Leetcode 60. Permutation Sequence

The set [1,2,3,…,n] contains a total of n! unique permutations.

By listing and labeling all of the permutations in order,
We get the following sequence (ie, for n = 3):

1. "123"
2. "132"
3. "213"
4. "231"
5. "312"
6. "321"

Given n and k, return the k^th permutation sequence.

Note: Given n will be between 1 and 9 inclusive.

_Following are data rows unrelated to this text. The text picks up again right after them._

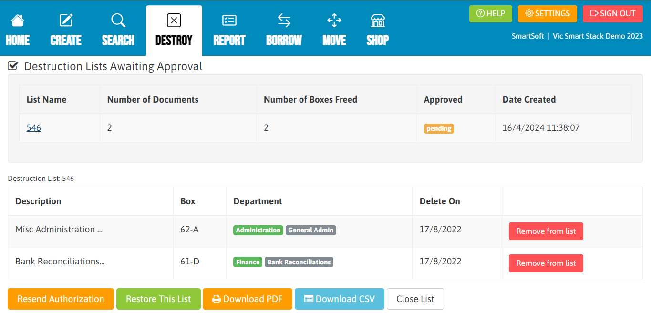Open the Report checklist icon
Image resolution: width=651 pixels, height=315 pixels.
pyautogui.click(x=229, y=21)
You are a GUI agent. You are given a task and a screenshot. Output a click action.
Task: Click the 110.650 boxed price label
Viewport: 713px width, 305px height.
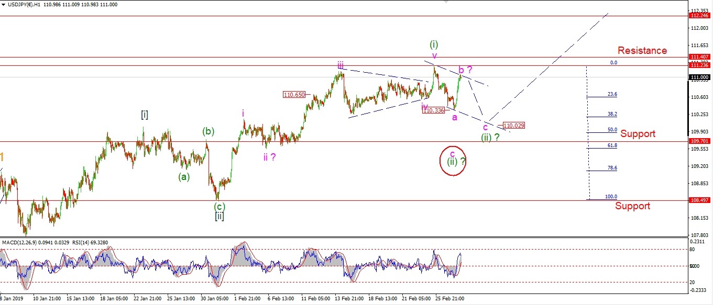[x=294, y=95]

思路： 看一个例子 n=4： k=15。每一个色块的大小都是(n-1)! = 6。k在第三个色块里，所以第1个数字是3。然后在紫色块中调用递归函数，这是我们剩余的数字是[124]，等价的 k = 15-6*2 = 3。边界条件是 len(nums) == 1。注意这个求在第几个色块里的操作是 (k-1)//factorial(n-1)，和求矩阵里的第k个元素是在哪一行哪一列类似。

class Solution(object):
    def getPermutation(self, n, k):
        """
        :type n: int
        :type k: int
        :rtype: str
        """
        nums = list(range(1, n+1))
        res = []
        self.helper(nums, res, k)
        a = map(str, res)    
        return ''.join(a)      
    
    def helper(self, nums, res, k):
        
        n = len(nums)
        if n == 1:
            res += nums
            return 
        
        i = (k-1)/math.factorial(n-1)
        res += [nums[i]]
        nums = nums[:i]+nums[i+1:]
        k = k - i*math.factorial(n-1)
        self.helper(nums, res, k)
        

 

另外一个算法就是用DFS一个一个的找，每次找到一个对于counter += 1。